Ecology North calls for all governments to approve agreement

Richard Gleeson
Northern News Services

Yellowknife (Mar 29/02) - Northern environmentalists want the territorial government to buck what they see as a disturbing trend -- counting the costs of reducing greenhouse gas emission rather than the costs of not reducing them.

To spur action, Ecology North members stamped out "Ratify Kyoto Now" in large letters in the snow around the Legislative Assembly.

The Kyoto agreement calls on signatory nations to reduce greenhouse gas emissions to six per cent below 1996 levels between 2008 and 2012.

"The NWT is in a difficult position, but we feel it needs to do more and needs to show leadership," said Ecology North's Doug Ritchie.

The difficulty of the NWT's position is that emissions here are expected double by 2013, due to increased mining and oil and gas activity. The NWT generates less than one per cent of the country's total emissions.

Ritchie noted the GNWT is not fully in control of development in the North, a responsibility it shares with the Department of Indian Affairs and Northern Development.

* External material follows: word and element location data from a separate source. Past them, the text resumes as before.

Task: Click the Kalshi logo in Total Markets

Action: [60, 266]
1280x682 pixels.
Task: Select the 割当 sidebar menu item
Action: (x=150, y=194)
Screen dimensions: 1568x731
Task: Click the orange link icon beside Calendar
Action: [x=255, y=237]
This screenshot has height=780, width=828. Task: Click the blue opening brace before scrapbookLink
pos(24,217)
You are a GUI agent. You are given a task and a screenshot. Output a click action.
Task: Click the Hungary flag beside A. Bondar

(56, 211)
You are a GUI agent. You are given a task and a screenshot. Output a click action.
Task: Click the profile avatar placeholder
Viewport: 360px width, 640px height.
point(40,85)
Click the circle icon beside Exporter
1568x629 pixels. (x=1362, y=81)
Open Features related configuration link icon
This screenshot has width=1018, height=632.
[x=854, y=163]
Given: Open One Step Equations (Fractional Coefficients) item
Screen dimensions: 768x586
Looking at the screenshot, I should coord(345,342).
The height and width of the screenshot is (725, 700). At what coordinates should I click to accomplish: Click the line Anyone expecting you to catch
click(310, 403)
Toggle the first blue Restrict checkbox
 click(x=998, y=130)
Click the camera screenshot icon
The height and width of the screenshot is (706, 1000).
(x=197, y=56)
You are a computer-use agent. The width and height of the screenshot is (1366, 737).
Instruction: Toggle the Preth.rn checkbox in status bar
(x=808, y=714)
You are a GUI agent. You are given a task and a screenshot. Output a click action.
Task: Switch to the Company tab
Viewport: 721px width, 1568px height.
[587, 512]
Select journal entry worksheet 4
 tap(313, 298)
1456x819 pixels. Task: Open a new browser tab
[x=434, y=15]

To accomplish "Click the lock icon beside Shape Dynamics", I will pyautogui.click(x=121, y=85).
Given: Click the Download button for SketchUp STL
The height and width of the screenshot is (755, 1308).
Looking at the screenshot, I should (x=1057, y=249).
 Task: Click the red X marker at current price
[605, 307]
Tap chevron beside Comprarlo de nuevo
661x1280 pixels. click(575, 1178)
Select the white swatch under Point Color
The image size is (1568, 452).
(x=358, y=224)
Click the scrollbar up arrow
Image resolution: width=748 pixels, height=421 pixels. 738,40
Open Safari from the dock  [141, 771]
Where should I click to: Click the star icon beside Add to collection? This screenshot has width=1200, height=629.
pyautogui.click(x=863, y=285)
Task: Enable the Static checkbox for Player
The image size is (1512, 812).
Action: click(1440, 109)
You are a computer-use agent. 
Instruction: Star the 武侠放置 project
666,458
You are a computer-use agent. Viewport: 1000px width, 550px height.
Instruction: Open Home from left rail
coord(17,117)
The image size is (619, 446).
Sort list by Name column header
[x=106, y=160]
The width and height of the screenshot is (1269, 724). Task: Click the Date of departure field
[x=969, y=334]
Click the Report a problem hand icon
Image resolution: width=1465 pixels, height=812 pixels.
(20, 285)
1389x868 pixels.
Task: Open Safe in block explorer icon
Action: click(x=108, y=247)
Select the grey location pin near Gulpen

Resources, Wildlife and Economic Development Minister Jim Antoine said last month the GNWT "supports international actions to reduce emissions, including the Kyoto Protocol."

The feds estimate meeting the Kyoto target will cost between $300 million and $3.3 billion. Citing the economic toll meeting that target would take on the country, the U.S. has rejected the agreement. Ecology North believes that with a commitment to alternative energy, implementing Kyoto could result in more than fewer Canadian jobs. The GNWT could play a more active roll said Ritchie, pointing to one of the NWT's most northerly community as an example.

"We think it's a poor state of affairs where a community like Sachs Harbour, which is perfect for wind energy, has a wind generator lying on the ground in pieces," he said.

Antoine, the closest the NWT has to an environment minister, said he will be joining his federal, provincial and territorial counterparts again in May "to continue discussions on measures to control climate change and when Canada should ratify the Kyoto protocol."